◆ **Trecho do texto**
>>

Porque o fim do relacionamento não gera danos morais?

 

A dor da separação, invariavelmente, estará presente em todas rupturas conjugais. O sentimento de frustração acompanhará aqueles que se deparam com o fim da vida em comum, de modo que a felicidade pelo convívio amoroso jamais poderá ser garantida ao iniciar-se uma relação. Além disso, o mal-estar e sofrimento decorrentes do desenlace será antecedente ao processo judicial. Está evidente que o amor não pode ser imposto legalmente a quem quer que seja.

 

Salienta-se que desde 2010, com a alteração do parágrafo 6º do artigo 226 da Constituição Federal, qualquer pessoa que desejar divorciar-se poderá assim requerer, independentemente de quaisquer requisitos como tempo ou motivação, ou seja, tratando-se de direito potestativo, bastará o elemento volitivo unilateral para a decretação do divórcio. Diante deste cenário, no qual não se discute culpa pelo fim de um casamento, incabíveis quaisquer pedidos de danos morais pelo fim da relação. No entanto, observa-se que o Judiciário brasileiro segue recebendo demandas neste sentido, especialmente para casos de rupturas prévias ao matrimônio.

<<

◆ **Objetivo do exercício**
Escreva a continuação do texto sobre danos morais pelo fim do relacionamento, começando logo após a última frase apresentada. Os dados que vêm depois do texto são um material independente.

◆ **Dados fornecidos**
>>

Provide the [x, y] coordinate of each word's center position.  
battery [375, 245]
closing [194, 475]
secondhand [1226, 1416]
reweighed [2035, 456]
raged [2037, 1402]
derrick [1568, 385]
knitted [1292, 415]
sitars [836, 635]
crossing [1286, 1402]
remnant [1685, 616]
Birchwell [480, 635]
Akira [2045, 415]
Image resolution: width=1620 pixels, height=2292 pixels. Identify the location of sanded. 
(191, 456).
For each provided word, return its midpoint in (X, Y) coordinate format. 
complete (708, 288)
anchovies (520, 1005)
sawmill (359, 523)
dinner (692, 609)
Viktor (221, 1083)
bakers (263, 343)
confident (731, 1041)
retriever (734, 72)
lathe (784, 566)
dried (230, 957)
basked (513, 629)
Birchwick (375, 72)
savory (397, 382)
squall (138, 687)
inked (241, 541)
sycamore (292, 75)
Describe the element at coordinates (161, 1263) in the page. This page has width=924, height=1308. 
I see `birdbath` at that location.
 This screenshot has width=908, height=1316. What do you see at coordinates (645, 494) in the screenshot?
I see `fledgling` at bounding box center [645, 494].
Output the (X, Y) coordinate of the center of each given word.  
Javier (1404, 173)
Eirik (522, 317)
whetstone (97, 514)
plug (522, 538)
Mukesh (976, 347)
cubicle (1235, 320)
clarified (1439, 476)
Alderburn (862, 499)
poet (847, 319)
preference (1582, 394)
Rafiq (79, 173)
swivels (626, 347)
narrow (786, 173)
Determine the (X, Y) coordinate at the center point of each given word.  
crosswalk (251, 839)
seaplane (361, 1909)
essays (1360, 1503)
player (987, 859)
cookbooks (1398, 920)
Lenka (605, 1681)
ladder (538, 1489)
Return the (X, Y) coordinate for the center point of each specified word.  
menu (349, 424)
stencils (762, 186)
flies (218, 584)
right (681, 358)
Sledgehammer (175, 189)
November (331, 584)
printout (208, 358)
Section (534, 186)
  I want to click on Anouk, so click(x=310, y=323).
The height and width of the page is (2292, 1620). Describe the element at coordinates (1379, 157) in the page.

<<

◆ **Espaço para resposta**
 

Admitir-se responsabilização financeira pelo fracasso da vida a dois representaria aptidão de julgamento que nenhum juiz possui, na verdade, ninguém possui. Como avaliar a falência de uma relação, e, além disso, como condenar (ainda que economicamente) alguém por não mais amar e admirar o outro? O Direito evoluiu muito em diversos aspectos referentes à autonomia privada das pessoas, dentre os quais inclui-se a desnecessidade de discutir-se a culpa pelo fim dos relacionamentos. Houve um tempo em que os processos de separação e divórcio documentavam todas as questões mais íntimas dos casais, seus ódios, rancores e traições. Posteriormente, passou-se a atribuir a culpa recíproca. Hoje, não há mais espaço para tais discussões, ainda que litigioso o pedido.

 

Assim, admitir-se a indenização moral pelo término da relação, seja namoro, noivado, casamento, união estável representaria verdadeiro retrocesso no que tange à interferência estatal na vida privada das pessoas. Ademais, nem todas as frustrações e desgostos podem ser materializadas em processos judiciais, e, ainda que muitas pessoas possam comportar-se de maneira contrária aos desejos do outro, como condenar tais atitudes sem considerar o agir daquele que se sente prejudicado? Na verdade, quando se trata de relação amorosa, ambos serão responsáveis pelo seu fim ou sua manutenção.